Geoff Power, who lives in Chapelizod village, says Chapelizod Road and Lucan Road could be one-way during peak hours, with traffic flowing in the direction of the city in the morning, and out of the city in the afternoon.
“The road is so narrow, it’s madness that it’s two-way at all,” he says. “It was fit for purpose 20 years ago, 30 years ago, it just isn’t today with the volume of traffic going through the village.”
Power says he’s happy to see better pedestrian and cycling infrastructure proposed.
“The message needs to be made that car owners, and I drive myself, that streets have to kind of give way to pedestrians and to cyclists,” he says. “There’s no real cycleway through the village, or anywhere near it.”

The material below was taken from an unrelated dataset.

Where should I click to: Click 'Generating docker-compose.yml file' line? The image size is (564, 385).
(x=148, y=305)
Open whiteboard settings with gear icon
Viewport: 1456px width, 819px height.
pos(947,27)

McCarthy thinks a cul-de-sac, or filtered permeability scheme, at the end of Knockmaroon Hill could work, as was also considered in the 2005 report.
But while that could inconvenience some people who want full access from both sides of Knockmaroon Hill, he says. “I would be prepared to put up with almost anything to improve the situation. I’ll be honest with you.”
Engaging with Locals
Vincent Jackson, an independent councillor, says a meeting for locals is being organised in the next week or so.
John Martin, who lives near Lucan Road, says he wants the people who made the assessment to come and meet people from the area.
“We sit down with them, we look at what the situation is, and we discuss it together, as we’re prepared to do with this plan,” he says. “We’re thinking not of now, we’re thinking of 10, 20, 30, 40 years from now.”
The plan has to be sold to locals by the council, he says. “The attitude I get from them, having met them recently, is, it’s our way or the highway.”
Jackson says local councillors had asked the Aecom engineers to come to Chapelizod to give people an overview of the assessment. “But as they’ve completed their task, the council has indicated that they won’t be coming out.”
It’s disappointing to hear that, says Jackson. “I think that part of getting the work done should have been also to at least bring it out to the community that’s going to be impacted by it, and then answer as well some of the concerns that people will have.”
McCarthy, who lives on Martin’s Row, says people will want more details on how the proposals would work. “That’s not the way to design transport infrastructure in a village,” he says.
Particularly since decisions made in Chapelizod will have a knock-on effect on other areas, he says.
Jackson says he hopes people don’t think there is a simple solution to traffic problems in Chapelizod. “If it was simple. We would have done something years ago,” he says.